We’re all about food when it comes to making sure you’ve got enough energy to bust out runs whatever the weather, and avoid winter coughs and colds
EAT WELL
HOW CAN I PREVENT RECURRENT COLDS FROM INTERFERING WITH TRAINING?
There’s no hard and fast way to stop the onset of colds but there are plenty of ways that you can support your immune system. With Covid 19 variants doing the rounds, along with the general slew of bacterial illnesses and viruses that tend to be more rife at the start of every year, looking after your health has never been so important.

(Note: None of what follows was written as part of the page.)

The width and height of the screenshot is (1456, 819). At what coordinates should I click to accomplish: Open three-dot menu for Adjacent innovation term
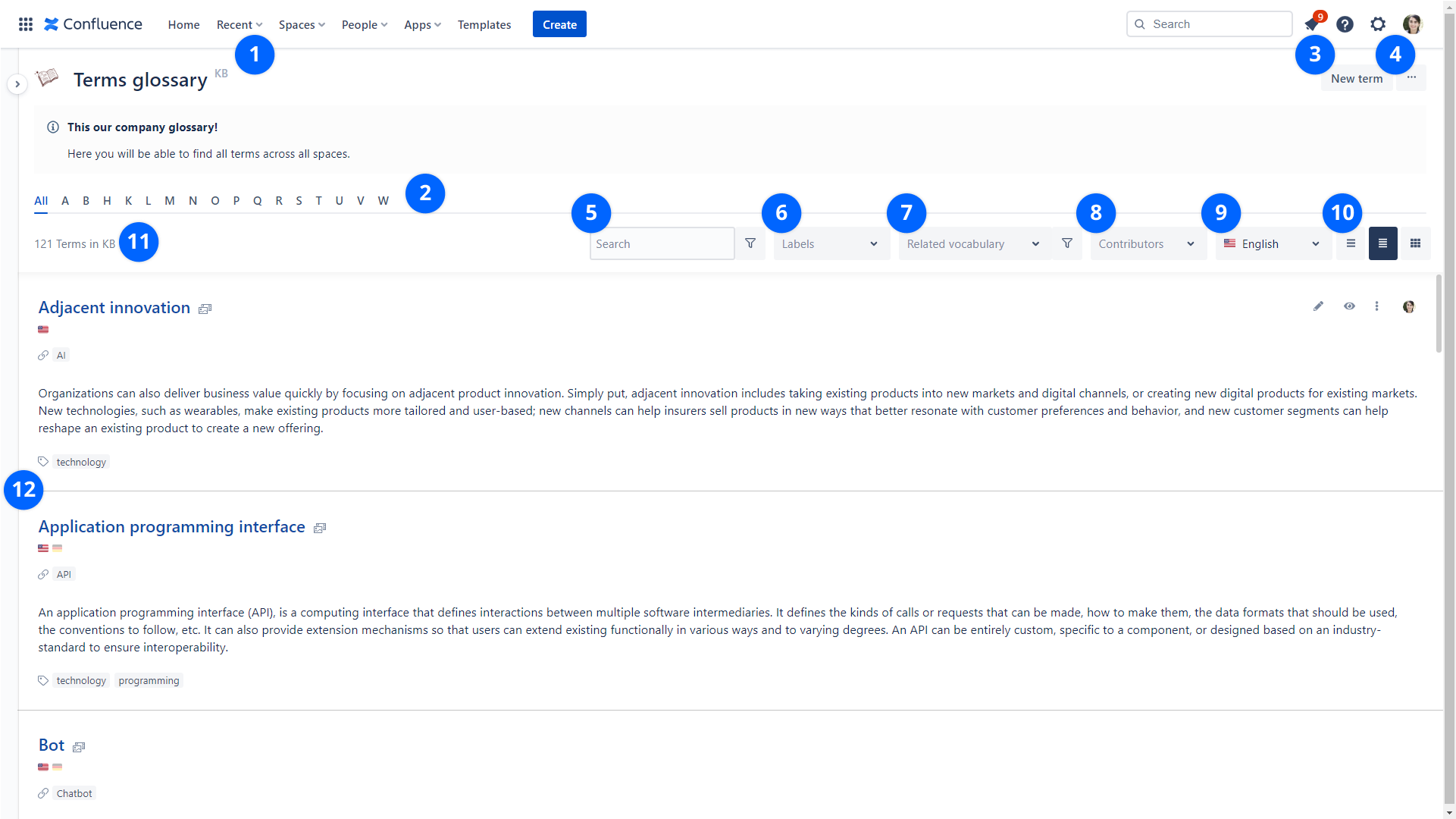pos(1376,306)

Exercise is a proven way to keep the immune system strong and if you complement your training with a balanced diet, you could be onto a winning formula. Zinc and vitamin C are two crucial nutrients that help to reduce the severity of colds so eat plenty of kiwi fruit, strawberries, citrus fruits, pumpkin seeds, shellfish and legumes. If iron levels are low, you might feel fatigued so eat green leafy vegetables and a portion or two of red meat per week.
Low vitamin D levels have been linked to a higher risk of respiratory illness, so try to spend some time (a minimum of 30 minutes) outside every day even on cloudy days, and load up on egg yolk, fatty fish such as salmon and mackerel, and fortified foods. It’s also worth taking a vitamin D supplement as a top up during winter as levels naturally tend to dip.